BJ, I appreciate your sincerity and zeal, you truly seem to have a great capacity for faith, but there are some misconceptions that we must clear up.
BJ Colbert:
We are not taught these things as everyday classwork and Kolob has hardly ever been mentioned except as a distant star near where the Father dwells, I believe it is mentioned once in the Pearl of Great Price. There are so many more important things to learn than that. It really has no bearing on anything.
The problem is that it does. It must: if it didn’t, why would it be promulgated? The fact is, these things all affect the largest questions of man about the nature of the universe in which we live, the reason for our existence.
As far as being our articles of faith… Take a look, that is what we belief and the other things like gods, are just like your saints.
I understand your frustration with this discussion, but please do not drop to the level of pretending to understand something you do not. Let me state this clearly: there is no relationship whatsoever between Mormon godship and Christian (Catholic) sainthood. Neither in how they are acheived, nor in their state, and most especially not in meaning.
like your Marian Doctrines or the book I quoted which was written by Christopher West the helper of the Archbishop of Denver. All of you jumped up and said what he said had no place in Catholic beliefs even though it was sanctioned by the Archbishop.

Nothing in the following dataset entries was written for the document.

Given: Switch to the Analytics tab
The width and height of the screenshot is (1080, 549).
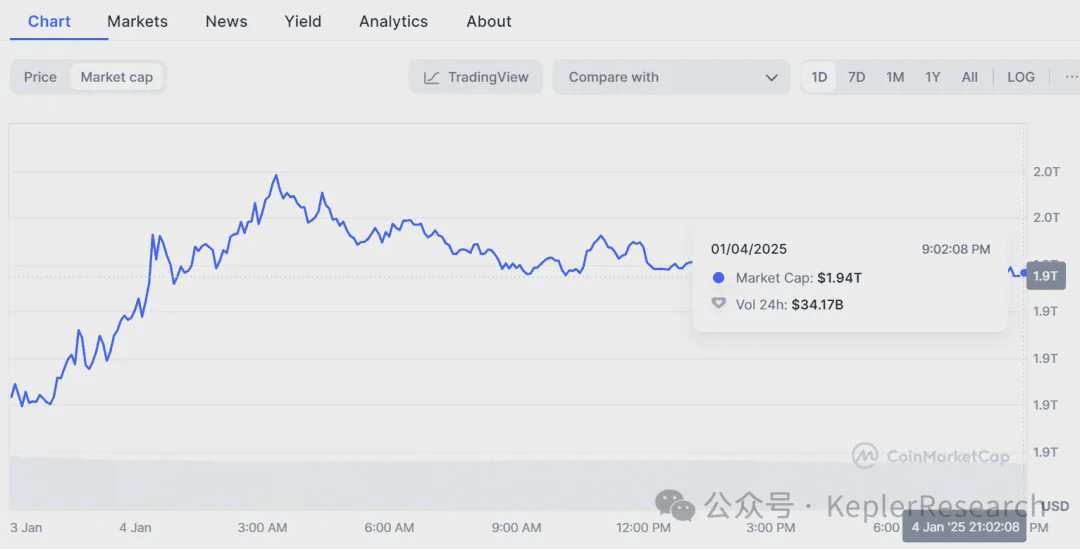Looking at the screenshot, I should (x=393, y=21).
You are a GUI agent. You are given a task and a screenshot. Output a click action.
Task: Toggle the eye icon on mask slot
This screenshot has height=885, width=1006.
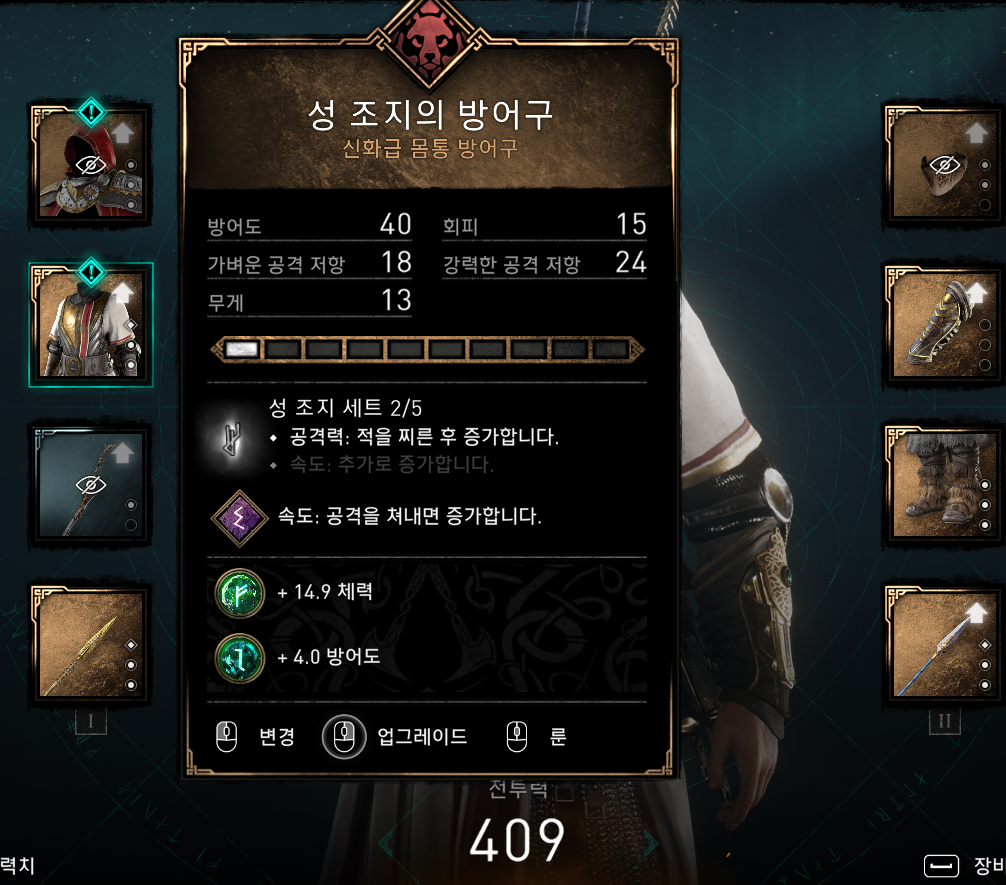pyautogui.click(x=944, y=166)
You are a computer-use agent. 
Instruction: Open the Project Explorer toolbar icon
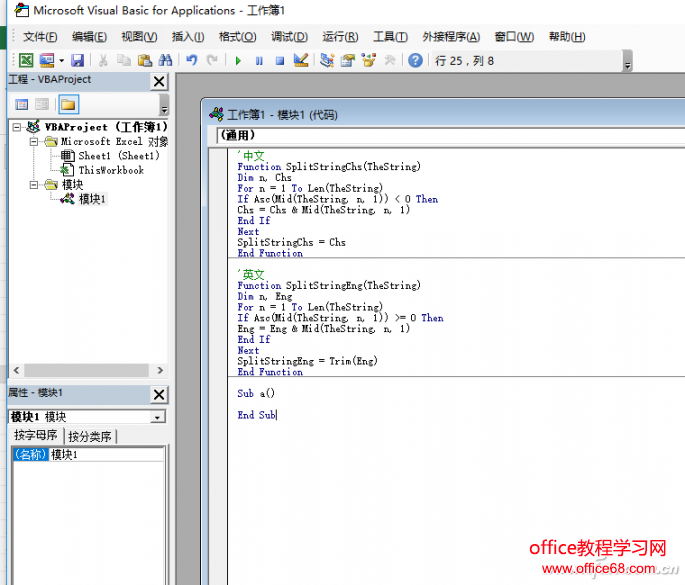tap(327, 61)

If they did, they did so in error. As I wrote
here, what West wrote was completely orthodox.
You know it is all in the wording, and your wording is made to look ridiculous and put emphasis on little things that we do not know for sure and do not speculate on.
But this is just the problem. This is the kind of runaround people with sincere questions get. Look around this forum at all the folks who left the LDS because they couldn’t get a straight answer to their questions. They dug deeper into their faith out of a sincere desire to know it as well as they could and hit a rock that said “none shall pass.” That should be troubling to anyone.

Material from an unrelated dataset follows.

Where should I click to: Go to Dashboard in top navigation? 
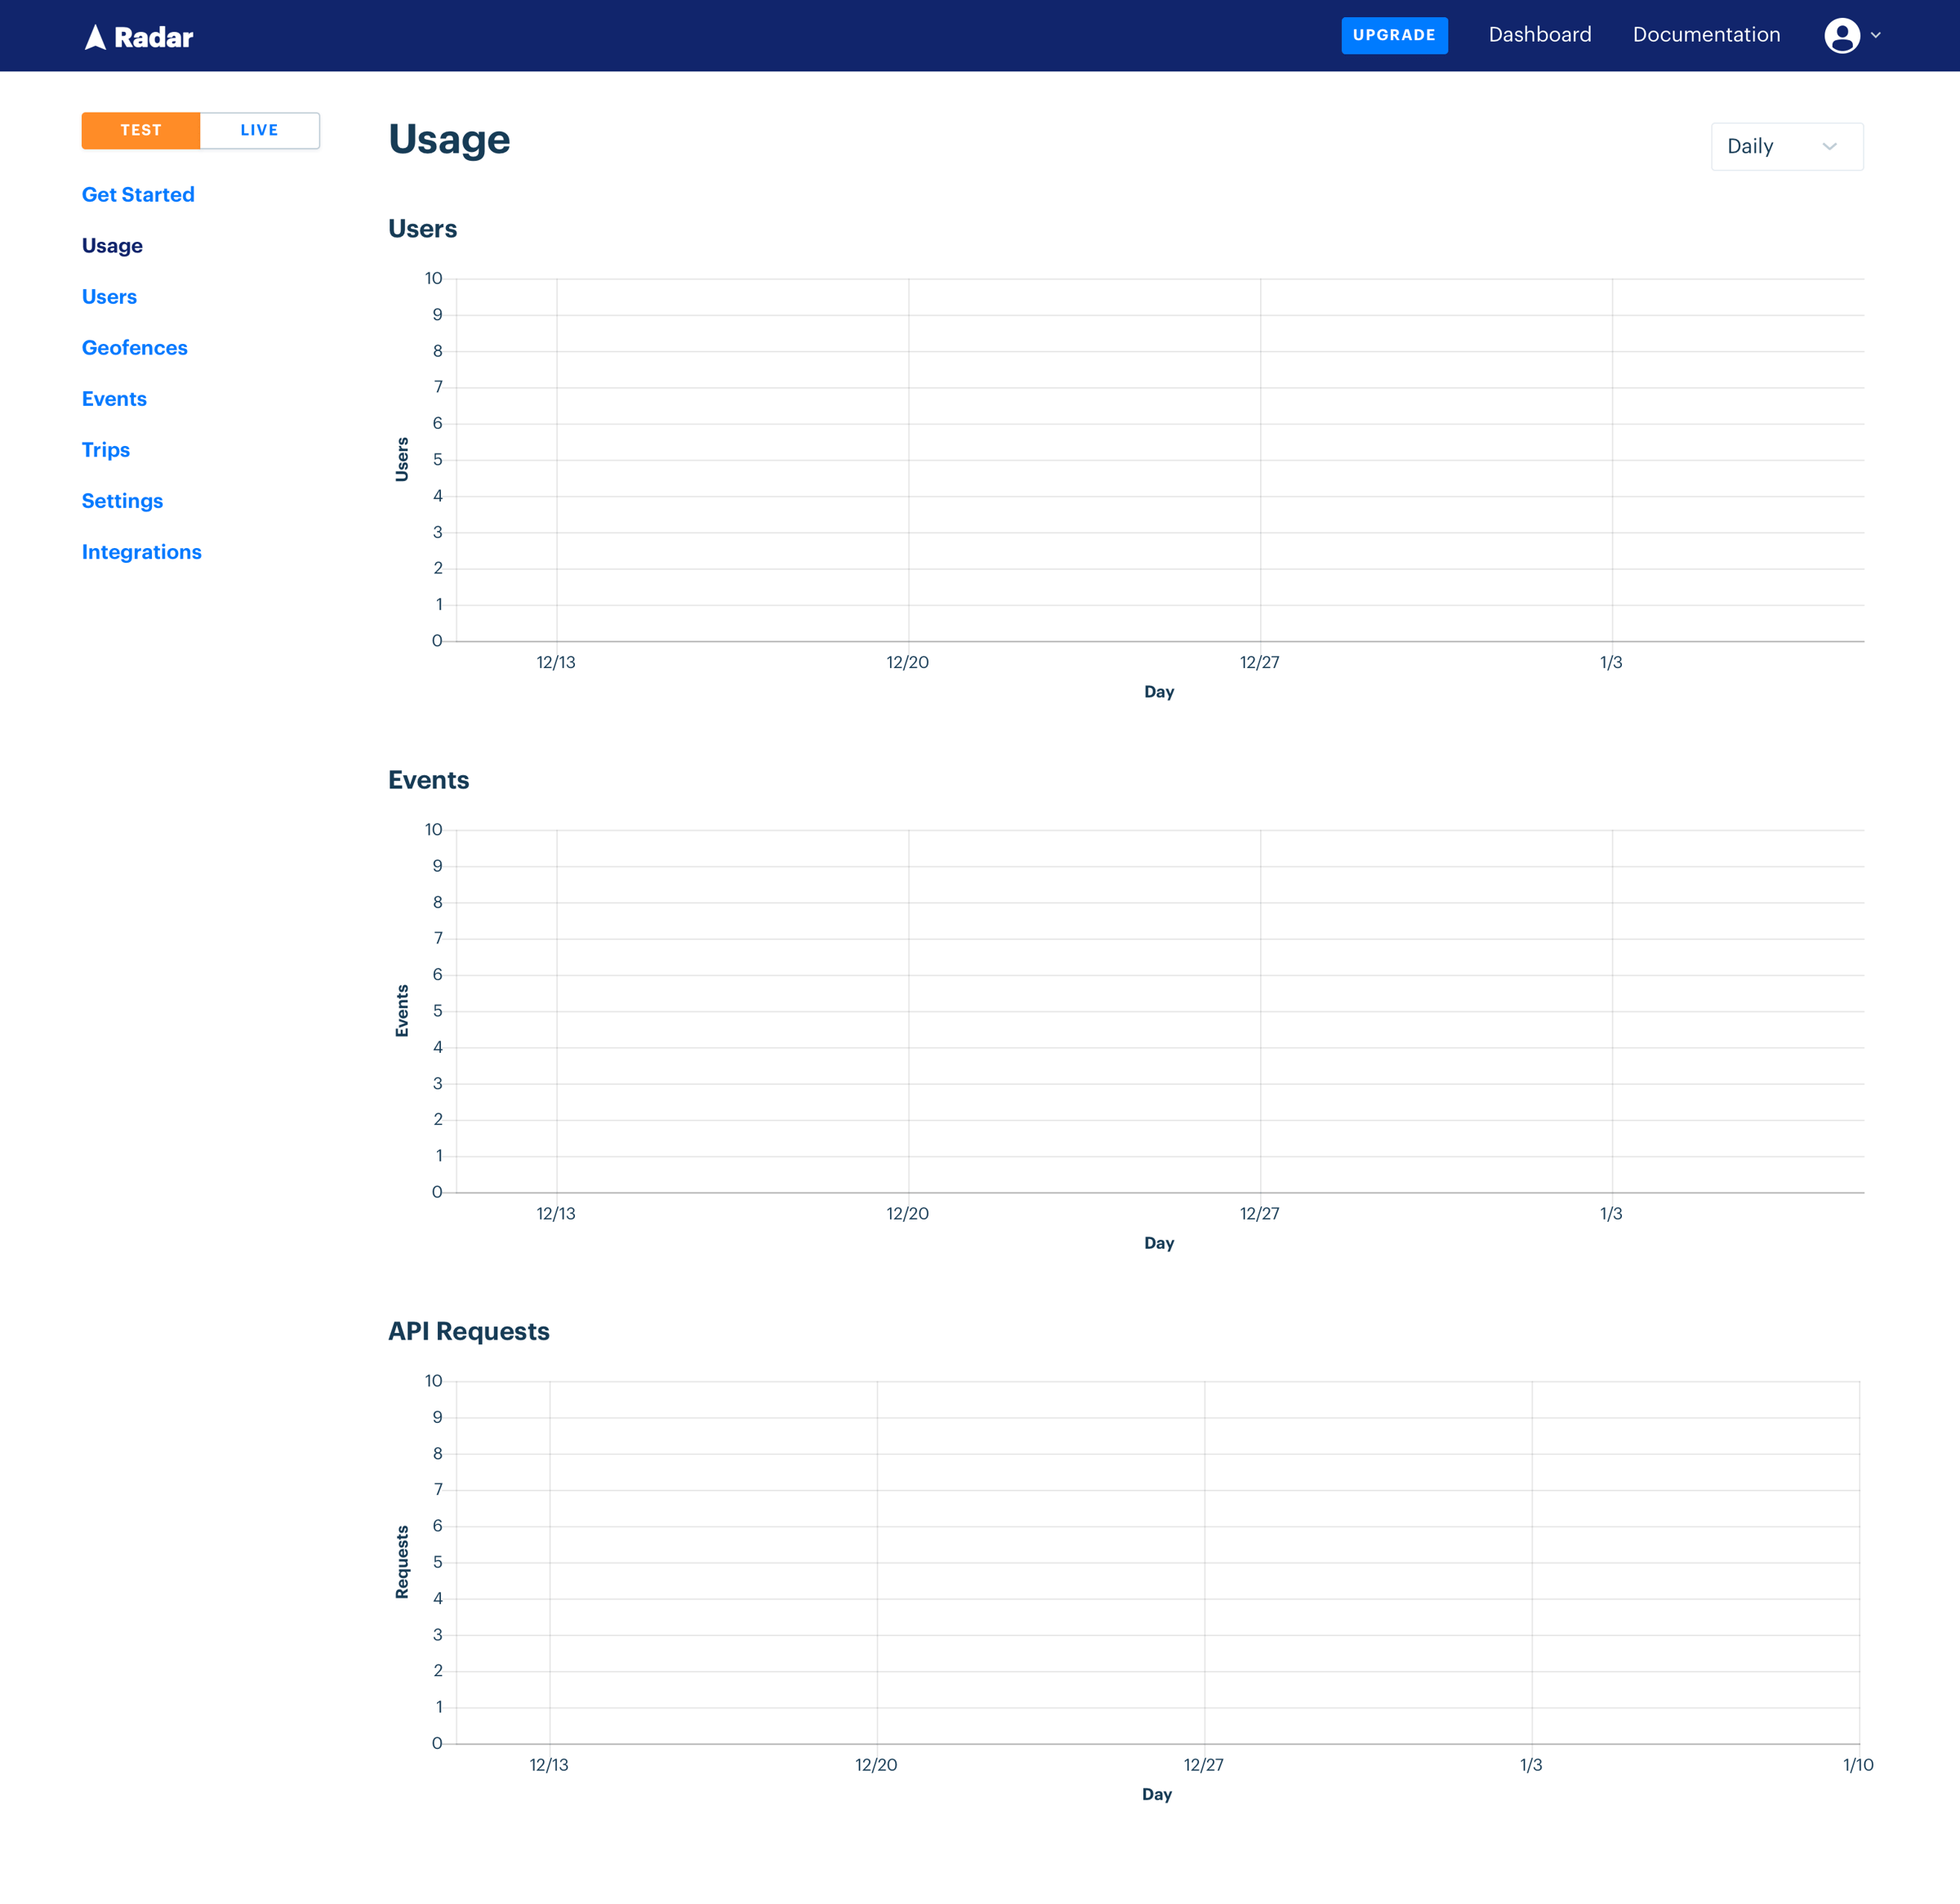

Now quote for me some of your Marian doctrine
She was immaculately conceived, and she was assumed into heaven (though some differ as to whether she died or only “fell asleep” beforehand). She is the mediatrix of all grace (which, by the way, subtracts nothing from Christ as the source of all grace).
Would any random Catholic be able to spout info like that? Not necessarily, but that isn’t the point. The point is that the clear, consistent teaching of the Church exists and is available to anyone that wants to study it further, Catholic and non-Catholic alike.
and tell me more about the Mary who walks around on the roof of the Cathedral in Egypt [etc.]
That private revelations such as thes eare not binding on the faithful. There have been thousands, perhaps tens of thousands of Marian apparitions over the last 150 years. The Church has only definitively declared a relative handful (e.g., Fatima, Guadalupe, Lourdes) to be miracles, but even so belief in those is not binding on the faithful.
But these miracles and apparations
which add nothing to the teaching of the Church cannot be equated to the revelations of Joseph Smith which are in fact binding on faithful Mormons, and do add materially to the teachings of the Mormon church. They are essentially different things.
and then tell me our beliefs are strange. Come on kids this is strange and bizarre to me and my beliefs are strange to you. That is why I am LDS and you are Catholic.
We’re not looking for strangeness, only Truth. For all out strangeness, you can’t beat the Incarnation itself. But in the end “strangeness” is purely subjective. What we’re after is the
objective truth.
We are all children of God, and that is what is important. He has told us to love one another as He has loved us. These are the important things. The other things are just things that some people who have learned everything else there is to know about God, like to speculate on.
But all these things inform each other. Your teleology informs your Christology which informs your moral theology, etc., etc., etc. If you’re in error about one, how can you be sure that you’ve interpreted “loving one another as he has loved us” correctly, that we’re living it out in a way that is pleasing to HIm?
I myself have too many other things to learn before I start thinking about becoming a goddess or in your vernacular a saint?
Again for emphasis, Not the Same Thing.
You seem like a good person who is really trying to live a good life, BJ. Please believe that I don’t want to discourage you in that in any way. My goal, the goal of everyone here is to point you deeper into your faith, maybe get you to question what is there. Most of us Catholics here have gone through that, and our continuing study leaves us only more convicted. You and other Mormons I talk to seem to disparage study, almost as if you are afraid of what you will find, and instead you search for esoteric and subjective experiences of faith that in the end show you nothing if you have nothing against which to judge them.
You have only the Truth to discover. Why are you so afraid to look for it?